▶ **PROBLEM TO WORK ON**: Give the number of lines in these entries that contain "column", and nothing more.

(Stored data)
********************
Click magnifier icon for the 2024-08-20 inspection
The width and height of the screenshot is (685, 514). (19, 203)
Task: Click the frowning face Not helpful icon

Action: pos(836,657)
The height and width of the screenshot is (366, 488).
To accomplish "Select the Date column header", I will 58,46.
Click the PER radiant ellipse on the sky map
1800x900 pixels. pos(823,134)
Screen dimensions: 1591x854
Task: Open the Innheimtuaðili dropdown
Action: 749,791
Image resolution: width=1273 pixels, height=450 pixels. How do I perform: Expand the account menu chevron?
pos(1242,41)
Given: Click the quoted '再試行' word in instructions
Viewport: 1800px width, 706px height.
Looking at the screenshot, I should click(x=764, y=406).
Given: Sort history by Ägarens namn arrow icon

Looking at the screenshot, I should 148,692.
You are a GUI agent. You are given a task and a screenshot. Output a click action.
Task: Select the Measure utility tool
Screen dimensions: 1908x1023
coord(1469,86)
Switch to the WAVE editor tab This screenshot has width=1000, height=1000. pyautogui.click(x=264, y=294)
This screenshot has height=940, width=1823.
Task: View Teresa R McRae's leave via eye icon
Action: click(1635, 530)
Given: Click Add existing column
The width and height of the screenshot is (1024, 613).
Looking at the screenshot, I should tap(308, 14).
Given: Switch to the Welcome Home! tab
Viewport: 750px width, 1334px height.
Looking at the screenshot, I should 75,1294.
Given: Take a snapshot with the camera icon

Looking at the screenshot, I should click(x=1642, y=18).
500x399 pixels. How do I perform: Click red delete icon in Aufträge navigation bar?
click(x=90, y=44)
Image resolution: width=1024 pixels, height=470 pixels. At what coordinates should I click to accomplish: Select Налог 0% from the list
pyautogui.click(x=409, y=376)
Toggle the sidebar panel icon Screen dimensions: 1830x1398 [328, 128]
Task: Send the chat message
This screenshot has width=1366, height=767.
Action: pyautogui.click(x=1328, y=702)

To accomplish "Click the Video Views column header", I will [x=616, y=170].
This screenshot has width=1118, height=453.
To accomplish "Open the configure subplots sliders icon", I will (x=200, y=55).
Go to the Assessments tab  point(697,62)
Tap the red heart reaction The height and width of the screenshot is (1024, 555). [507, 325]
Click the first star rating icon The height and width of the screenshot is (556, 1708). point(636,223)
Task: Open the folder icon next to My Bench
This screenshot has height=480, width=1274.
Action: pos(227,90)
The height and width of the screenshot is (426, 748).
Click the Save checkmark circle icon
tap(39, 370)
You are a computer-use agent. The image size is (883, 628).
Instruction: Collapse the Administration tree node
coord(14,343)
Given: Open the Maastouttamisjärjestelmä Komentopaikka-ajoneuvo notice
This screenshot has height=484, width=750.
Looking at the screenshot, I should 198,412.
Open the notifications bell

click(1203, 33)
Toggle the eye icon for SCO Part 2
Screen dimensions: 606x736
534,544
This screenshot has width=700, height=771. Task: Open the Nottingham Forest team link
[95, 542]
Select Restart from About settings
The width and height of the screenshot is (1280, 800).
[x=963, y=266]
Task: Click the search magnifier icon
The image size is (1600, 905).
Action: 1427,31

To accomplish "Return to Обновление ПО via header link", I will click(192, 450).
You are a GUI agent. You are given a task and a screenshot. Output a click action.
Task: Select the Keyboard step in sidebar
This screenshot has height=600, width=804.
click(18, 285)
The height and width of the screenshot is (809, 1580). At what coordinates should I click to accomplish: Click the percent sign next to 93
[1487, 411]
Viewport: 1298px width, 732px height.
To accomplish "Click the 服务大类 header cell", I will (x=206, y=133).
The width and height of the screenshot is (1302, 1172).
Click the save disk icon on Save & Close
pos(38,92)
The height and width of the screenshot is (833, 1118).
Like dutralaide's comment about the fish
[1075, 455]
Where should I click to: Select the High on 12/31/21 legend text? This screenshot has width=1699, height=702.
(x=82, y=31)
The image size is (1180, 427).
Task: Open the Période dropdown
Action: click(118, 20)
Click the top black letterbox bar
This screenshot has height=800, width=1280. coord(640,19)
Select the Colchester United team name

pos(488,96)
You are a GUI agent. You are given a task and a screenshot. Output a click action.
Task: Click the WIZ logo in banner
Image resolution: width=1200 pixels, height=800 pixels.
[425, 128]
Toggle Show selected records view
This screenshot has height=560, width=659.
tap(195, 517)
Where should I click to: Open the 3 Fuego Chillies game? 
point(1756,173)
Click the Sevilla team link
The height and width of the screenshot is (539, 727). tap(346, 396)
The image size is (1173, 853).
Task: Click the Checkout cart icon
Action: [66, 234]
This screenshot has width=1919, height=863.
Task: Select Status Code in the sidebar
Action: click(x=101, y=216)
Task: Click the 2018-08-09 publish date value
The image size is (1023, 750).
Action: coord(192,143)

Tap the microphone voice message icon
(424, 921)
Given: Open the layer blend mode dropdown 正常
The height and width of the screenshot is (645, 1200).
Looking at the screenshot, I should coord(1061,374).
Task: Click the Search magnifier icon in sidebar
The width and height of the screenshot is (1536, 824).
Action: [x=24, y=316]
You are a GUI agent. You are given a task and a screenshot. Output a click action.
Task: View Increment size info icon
********************
▶ **SOLUTION FOR THIS EXERCISE**: 3